[Saved data entries]
= Beginning of Section =
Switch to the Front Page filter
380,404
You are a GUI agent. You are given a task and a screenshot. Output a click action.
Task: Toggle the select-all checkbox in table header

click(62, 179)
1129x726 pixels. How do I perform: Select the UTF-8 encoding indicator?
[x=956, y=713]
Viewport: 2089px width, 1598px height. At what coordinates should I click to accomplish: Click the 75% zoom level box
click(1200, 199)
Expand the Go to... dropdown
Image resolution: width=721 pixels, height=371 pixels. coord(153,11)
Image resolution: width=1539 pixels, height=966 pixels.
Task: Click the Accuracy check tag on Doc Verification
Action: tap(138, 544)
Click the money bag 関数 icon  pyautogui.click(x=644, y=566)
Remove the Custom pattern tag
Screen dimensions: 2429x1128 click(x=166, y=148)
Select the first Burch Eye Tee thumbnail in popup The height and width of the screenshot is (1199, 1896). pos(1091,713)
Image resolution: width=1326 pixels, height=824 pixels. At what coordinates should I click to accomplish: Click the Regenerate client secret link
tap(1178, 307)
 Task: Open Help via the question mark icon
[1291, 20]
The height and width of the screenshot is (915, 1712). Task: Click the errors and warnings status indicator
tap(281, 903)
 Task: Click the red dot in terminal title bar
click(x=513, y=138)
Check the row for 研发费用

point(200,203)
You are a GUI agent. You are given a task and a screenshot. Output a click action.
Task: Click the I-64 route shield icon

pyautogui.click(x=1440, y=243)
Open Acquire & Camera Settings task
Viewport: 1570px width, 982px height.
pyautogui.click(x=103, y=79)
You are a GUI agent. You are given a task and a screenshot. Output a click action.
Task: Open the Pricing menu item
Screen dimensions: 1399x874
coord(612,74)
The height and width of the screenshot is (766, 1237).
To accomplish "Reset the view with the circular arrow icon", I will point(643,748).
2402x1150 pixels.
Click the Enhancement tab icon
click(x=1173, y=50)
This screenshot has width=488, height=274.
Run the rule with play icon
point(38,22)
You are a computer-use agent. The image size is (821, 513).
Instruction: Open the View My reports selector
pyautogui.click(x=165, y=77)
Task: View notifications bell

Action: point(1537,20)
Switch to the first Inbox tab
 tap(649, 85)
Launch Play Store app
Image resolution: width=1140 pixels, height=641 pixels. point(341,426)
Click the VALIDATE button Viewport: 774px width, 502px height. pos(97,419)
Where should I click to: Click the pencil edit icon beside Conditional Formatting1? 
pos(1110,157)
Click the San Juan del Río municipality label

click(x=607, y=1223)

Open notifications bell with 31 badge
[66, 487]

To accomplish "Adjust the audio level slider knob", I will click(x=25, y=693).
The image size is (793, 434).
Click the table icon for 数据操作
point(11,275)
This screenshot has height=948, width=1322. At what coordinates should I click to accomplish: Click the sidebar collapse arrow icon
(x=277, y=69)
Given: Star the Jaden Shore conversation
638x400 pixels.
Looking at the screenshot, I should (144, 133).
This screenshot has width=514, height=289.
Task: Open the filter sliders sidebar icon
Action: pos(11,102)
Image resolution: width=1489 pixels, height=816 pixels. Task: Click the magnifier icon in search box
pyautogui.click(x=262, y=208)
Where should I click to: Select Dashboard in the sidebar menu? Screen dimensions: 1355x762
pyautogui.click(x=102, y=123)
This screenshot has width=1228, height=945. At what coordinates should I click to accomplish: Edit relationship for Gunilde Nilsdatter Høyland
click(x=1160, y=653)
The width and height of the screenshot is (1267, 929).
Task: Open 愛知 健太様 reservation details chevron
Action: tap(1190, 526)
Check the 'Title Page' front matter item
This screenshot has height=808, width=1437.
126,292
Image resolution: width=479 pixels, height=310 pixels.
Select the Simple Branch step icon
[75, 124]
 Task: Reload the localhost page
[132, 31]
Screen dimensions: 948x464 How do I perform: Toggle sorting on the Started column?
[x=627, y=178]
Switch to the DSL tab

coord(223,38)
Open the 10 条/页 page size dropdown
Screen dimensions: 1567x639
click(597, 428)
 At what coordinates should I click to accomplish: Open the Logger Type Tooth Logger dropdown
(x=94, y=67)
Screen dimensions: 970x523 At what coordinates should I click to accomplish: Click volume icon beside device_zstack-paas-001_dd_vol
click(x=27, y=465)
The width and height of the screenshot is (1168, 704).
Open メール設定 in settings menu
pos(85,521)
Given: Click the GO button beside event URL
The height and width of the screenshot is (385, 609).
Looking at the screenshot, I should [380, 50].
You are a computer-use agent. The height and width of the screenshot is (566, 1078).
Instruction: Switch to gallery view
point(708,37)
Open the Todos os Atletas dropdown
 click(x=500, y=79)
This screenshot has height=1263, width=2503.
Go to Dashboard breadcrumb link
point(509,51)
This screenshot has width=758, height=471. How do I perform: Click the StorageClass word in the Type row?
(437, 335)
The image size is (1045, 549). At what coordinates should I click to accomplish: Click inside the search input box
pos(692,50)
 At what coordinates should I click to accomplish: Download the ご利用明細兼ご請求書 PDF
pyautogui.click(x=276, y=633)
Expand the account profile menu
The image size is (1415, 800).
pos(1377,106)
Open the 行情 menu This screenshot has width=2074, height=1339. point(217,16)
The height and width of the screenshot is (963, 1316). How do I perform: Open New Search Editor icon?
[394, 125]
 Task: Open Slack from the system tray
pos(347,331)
= End of Section =
◆ WHAT YOU ARE ASKED TO DO ◆
Repeat the data in full, exactly as supplied.

◆ SOLUTION BELOW ◆
Switch to the Front Page filter
380,404
You are a GUI agent. You are given a task and a screenshot. Output a click action.
Task: Toggle the select-all checkbox in table header

click(62, 179)
1129x726 pixels. How do I perform: Select the UTF-8 encoding indicator?
[x=956, y=713]
Viewport: 2089px width, 1598px height. At what coordinates should I click to accomplish: Click the 75% zoom level box
click(1200, 199)
Expand the Go to... dropdown
Image resolution: width=721 pixels, height=371 pixels. coord(153,11)
Image resolution: width=1539 pixels, height=966 pixels.
Task: Click the Accuracy check tag on Doc Verification
Action: tap(138, 544)
Click the money bag 関数 icon  pyautogui.click(x=644, y=566)
Remove the Custom pattern tag
Screen dimensions: 2429x1128 click(x=166, y=148)
Select the first Burch Eye Tee thumbnail in popup The height and width of the screenshot is (1199, 1896). pos(1091,713)
Image resolution: width=1326 pixels, height=824 pixels. At what coordinates should I click to accomplish: Click the Regenerate client secret link
tap(1178, 307)
 Task: Open Help via the question mark icon
[1291, 20]
The height and width of the screenshot is (915, 1712). Task: Click the errors and warnings status indicator
tap(281, 903)
 Task: Click the red dot in terminal title bar
click(x=513, y=138)
Check the row for 研发费用

point(200,203)
You are a GUI agent. You are given a task and a screenshot. Output a click action.
Task: Click the I-64 route shield icon

pyautogui.click(x=1440, y=243)
Open Acquire & Camera Settings task
Viewport: 1570px width, 982px height.
pyautogui.click(x=103, y=79)
You are a GUI agent. You are given a task and a screenshot. Output a click action.
Task: Open the Pricing menu item
Screen dimensions: 1399x874
coord(612,74)
The height and width of the screenshot is (766, 1237).
To accomplish "Reset the view with the circular arrow icon", I will point(643,748).
2402x1150 pixels.
Click the Enhancement tab icon
click(x=1173, y=50)
This screenshot has width=488, height=274.
Run the rule with play icon
point(38,22)
You are a computer-use agent. The image size is (821, 513).
Instruction: Open the View My reports selector
pyautogui.click(x=165, y=77)
Task: View notifications bell

Action: point(1537,20)
Switch to the first Inbox tab
 tap(649, 85)
Launch Play Store app
Image resolution: width=1140 pixels, height=641 pixels. point(341,426)
Click the VALIDATE button Viewport: 774px width, 502px height. pos(97,419)
Where should I click to: Click the pencil edit icon beside Conditional Formatting1? 
pos(1110,157)
Click the San Juan del Río municipality label

click(x=607, y=1223)

Open notifications bell with 31 badge
[66, 487]

To accomplish "Adjust the audio level slider knob", I will click(x=25, y=693).
The image size is (793, 434).
Click the table icon for 数据操作
point(11,275)
This screenshot has height=948, width=1322. At what coordinates should I click to accomplish: Click the sidebar collapse arrow icon
(x=277, y=69)
Given: Star the Jaden Shore conversation
638x400 pixels.
Looking at the screenshot, I should (144, 133).
This screenshot has width=514, height=289.
Task: Open the filter sliders sidebar icon
Action: pos(11,102)
Image resolution: width=1489 pixels, height=816 pixels. Task: Click the magnifier icon in search box
pyautogui.click(x=262, y=208)
Where should I click to: Select Dashboard in the sidebar menu? Screen dimensions: 1355x762
pyautogui.click(x=102, y=123)
This screenshot has width=1228, height=945. At what coordinates should I click to accomplish: Edit relationship for Gunilde Nilsdatter Høyland
click(x=1160, y=653)
The width and height of the screenshot is (1267, 929).
Task: Open 愛知 健太様 reservation details chevron
Action: tap(1190, 526)
Check the 'Title Page' front matter item
This screenshot has height=808, width=1437.
126,292
Image resolution: width=479 pixels, height=310 pixels.
Select the Simple Branch step icon
[75, 124]
 Task: Reload the localhost page
[132, 31]
Screen dimensions: 948x464 How do I perform: Toggle sorting on the Started column?
[x=627, y=178]
Switch to the DSL tab

coord(223,38)
Open the 10 条/页 page size dropdown
Screen dimensions: 1567x639
click(597, 428)
 At what coordinates should I click to accomplish: Open the Logger Type Tooth Logger dropdown
(x=94, y=67)
Screen dimensions: 970x523 At what coordinates should I click to accomplish: Click volume icon beside device_zstack-paas-001_dd_vol
click(x=27, y=465)
The width and height of the screenshot is (1168, 704).
Open メール設定 in settings menu
pos(85,521)
Given: Click the GO button beside event URL
The height and width of the screenshot is (385, 609).
Looking at the screenshot, I should [380, 50].
You are a computer-use agent. The height and width of the screenshot is (566, 1078).
Instruction: Switch to gallery view
point(708,37)
Open the Todos os Atletas dropdown
 click(x=500, y=79)
This screenshot has height=1263, width=2503.
Go to Dashboard breadcrumb link
point(509,51)
This screenshot has width=758, height=471. How do I perform: Click the StorageClass word in the Type row?
(437, 335)
The image size is (1045, 549). At what coordinates should I click to accomplish: Click inside the search input box
pos(692,50)
 At what coordinates should I click to accomplish: Download the ご利用明細兼ご請求書 PDF
pyautogui.click(x=276, y=633)
Expand the account profile menu
The image size is (1415, 800).
pos(1377,106)
Open the 行情 menu This screenshot has width=2074, height=1339. point(217,16)
The height and width of the screenshot is (963, 1316). How do I perform: Open New Search Editor icon?
[394, 125]
 Task: Open Slack from the system tray
pos(347,331)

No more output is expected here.